(Pixel coordinate grounding data)

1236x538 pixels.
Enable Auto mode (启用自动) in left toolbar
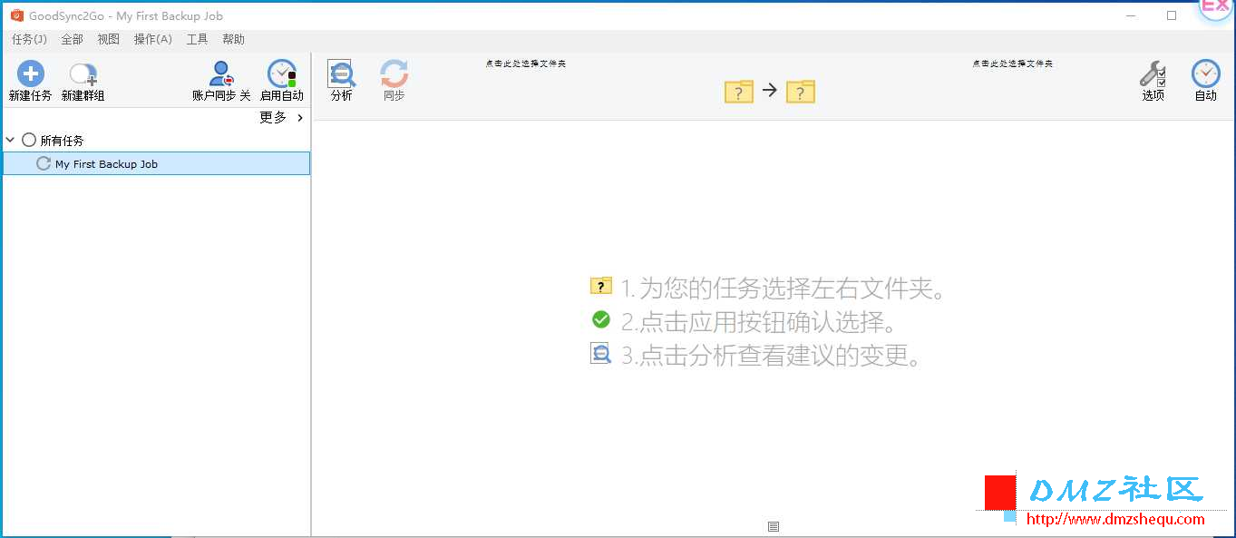pyautogui.click(x=282, y=74)
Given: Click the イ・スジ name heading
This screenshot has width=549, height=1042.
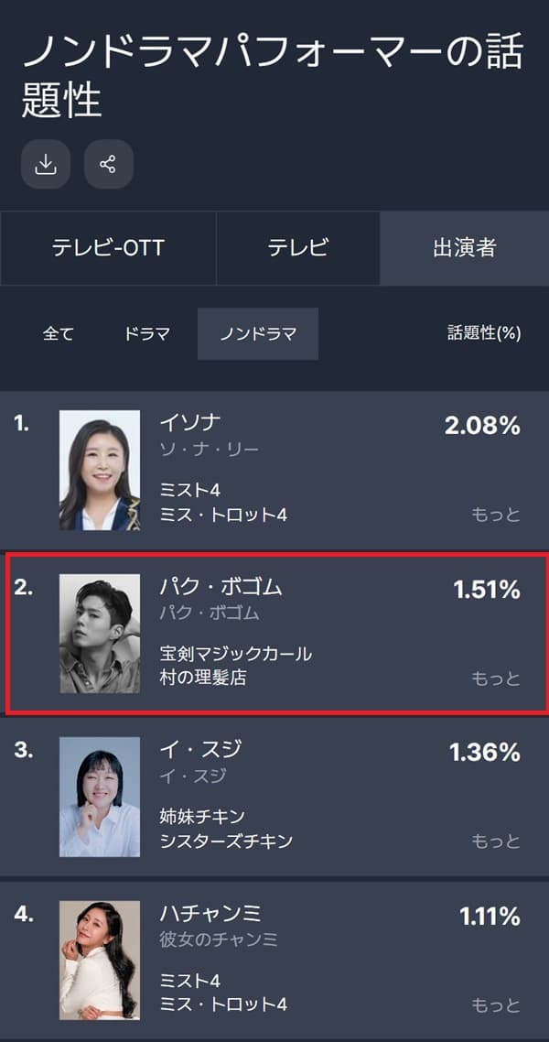Looking at the screenshot, I should 200,750.
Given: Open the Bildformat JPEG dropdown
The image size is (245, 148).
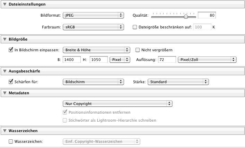Looking at the screenshot, I should point(93,15).
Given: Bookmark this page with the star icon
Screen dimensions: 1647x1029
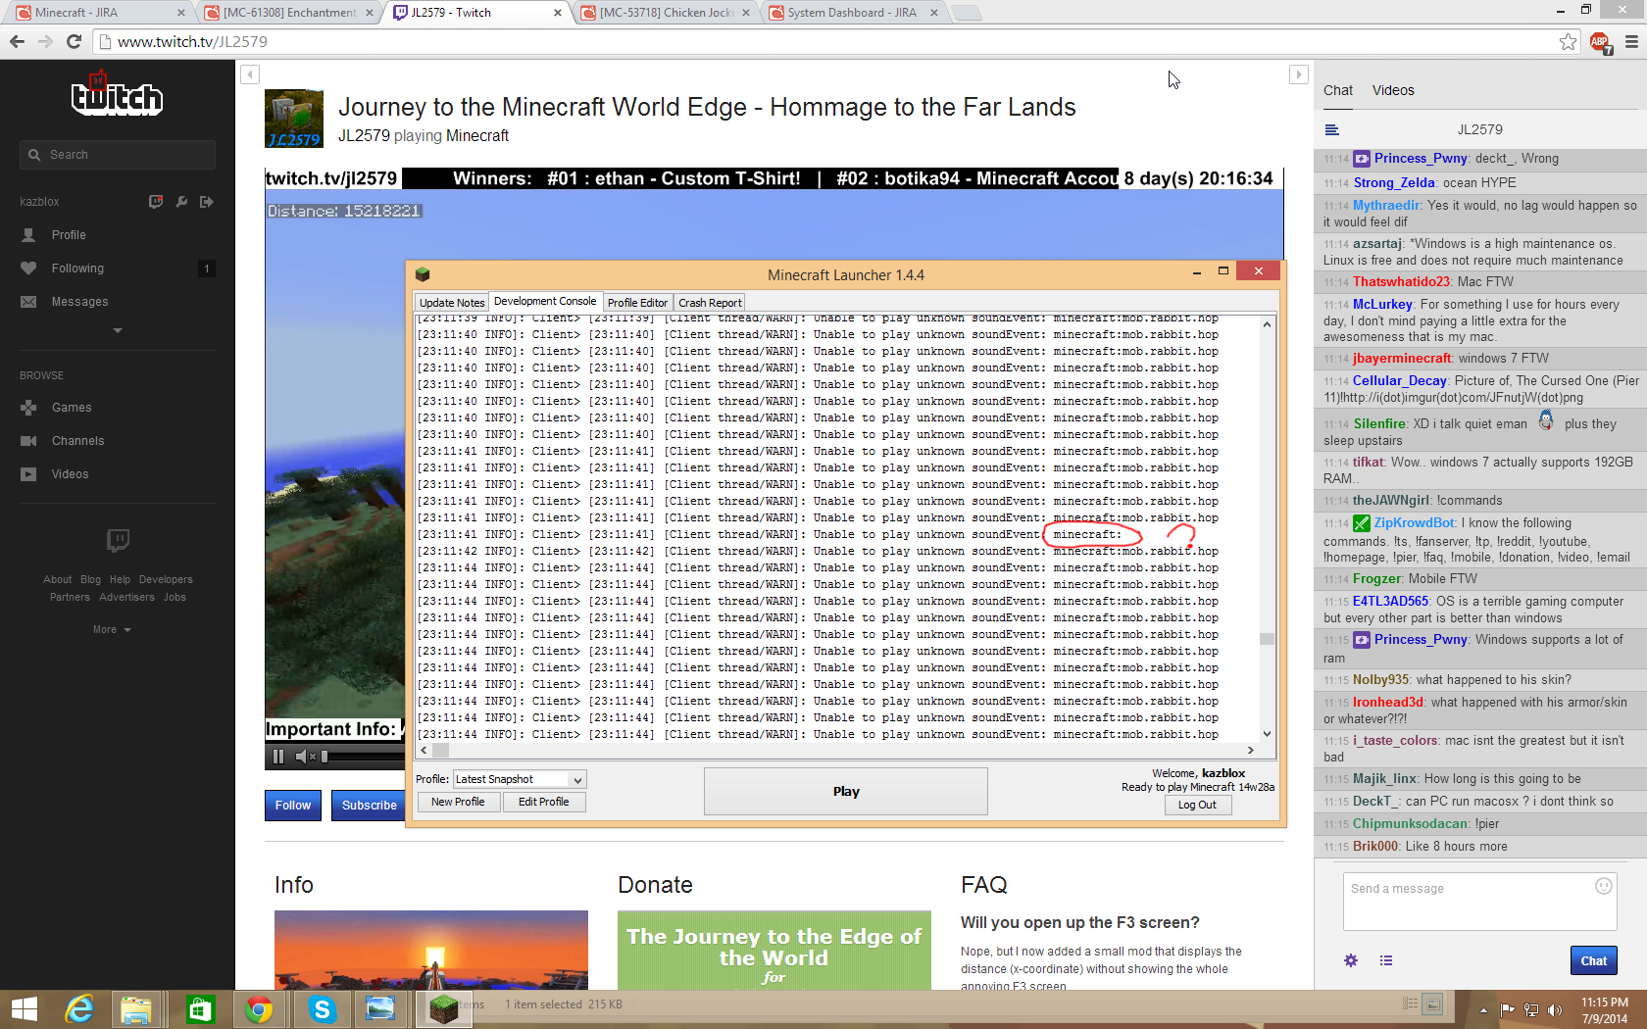Looking at the screenshot, I should 1568,41.
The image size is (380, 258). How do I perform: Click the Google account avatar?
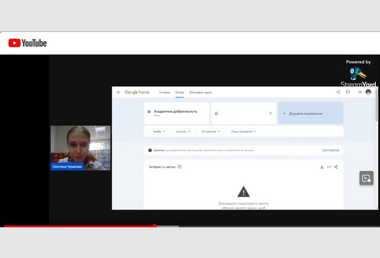tap(368, 92)
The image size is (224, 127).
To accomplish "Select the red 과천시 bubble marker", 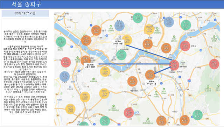I will 129,113.
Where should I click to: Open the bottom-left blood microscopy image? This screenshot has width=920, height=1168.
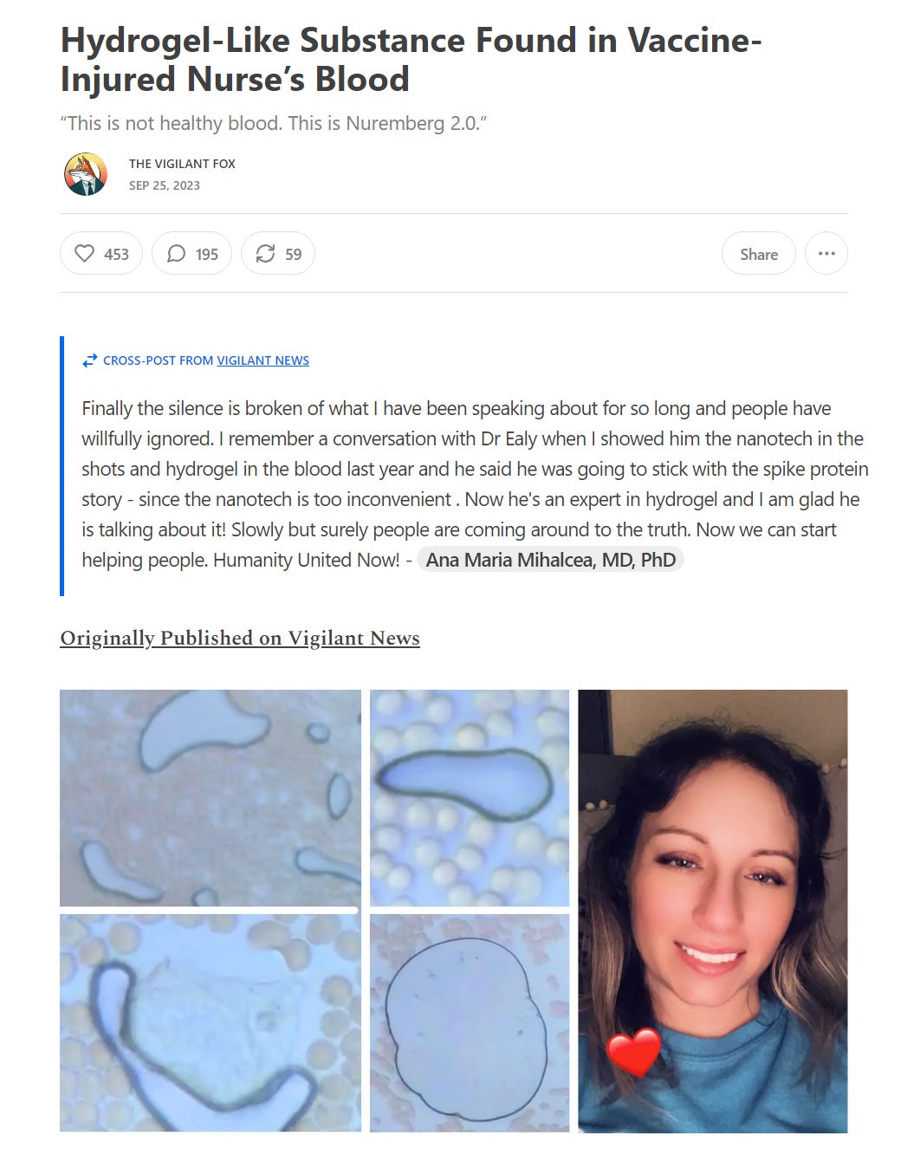click(x=211, y=1023)
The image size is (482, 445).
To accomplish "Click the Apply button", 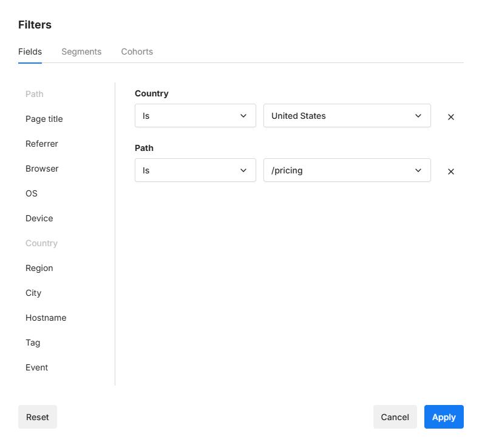I will coord(444,417).
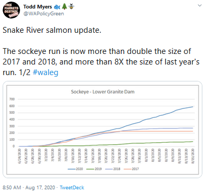Click the bee emoji after name
This screenshot has height=193, width=205.
71,6
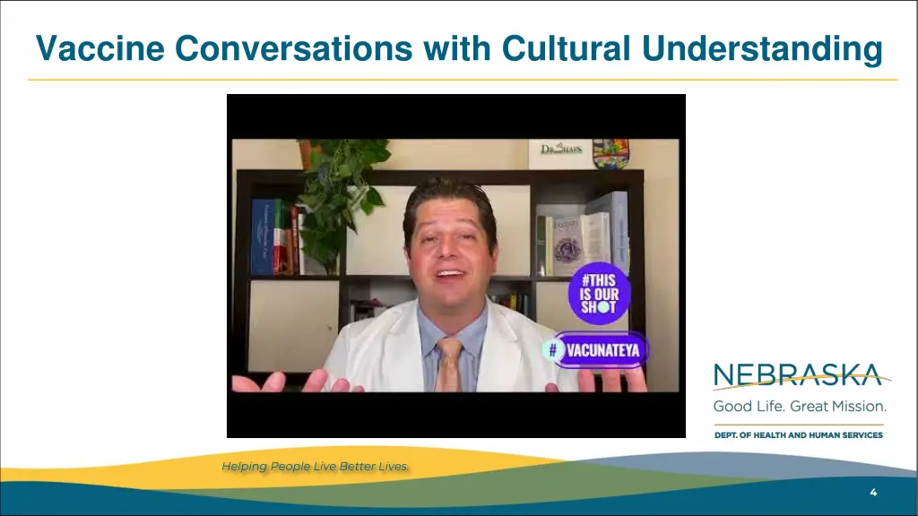
Task: Click the slide title Vaccine Conversations heading
Action: (459, 48)
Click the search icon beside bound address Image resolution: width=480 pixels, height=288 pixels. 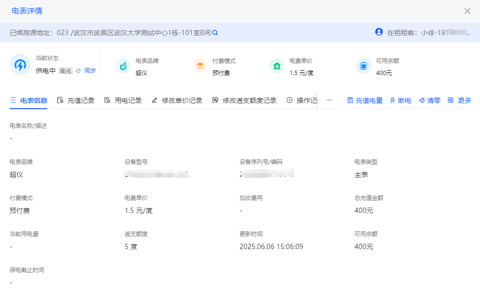pos(215,33)
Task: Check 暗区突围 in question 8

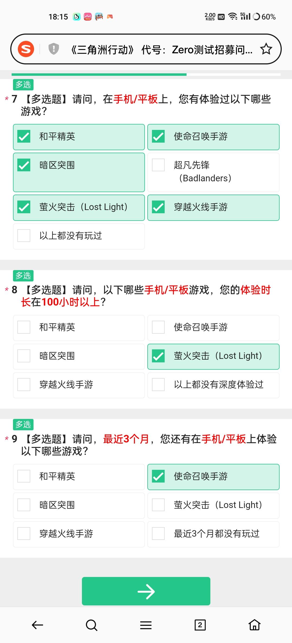Action: pyautogui.click(x=79, y=357)
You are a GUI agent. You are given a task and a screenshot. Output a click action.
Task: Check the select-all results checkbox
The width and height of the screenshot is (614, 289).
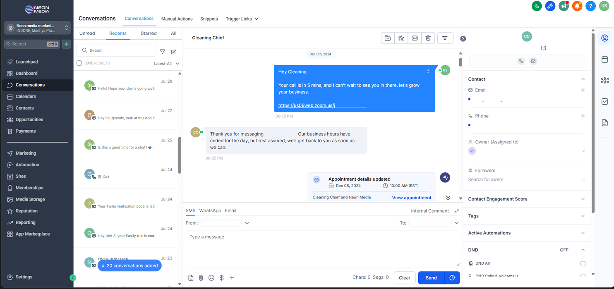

- [Work task]: Transcribe every line from the one with "Task: Check the select-all results checkbox" to the last line of the records above, exactly, excluding pictures.

- [Response]:
Task: Check the select-all results checkbox
The width and height of the screenshot is (614, 289).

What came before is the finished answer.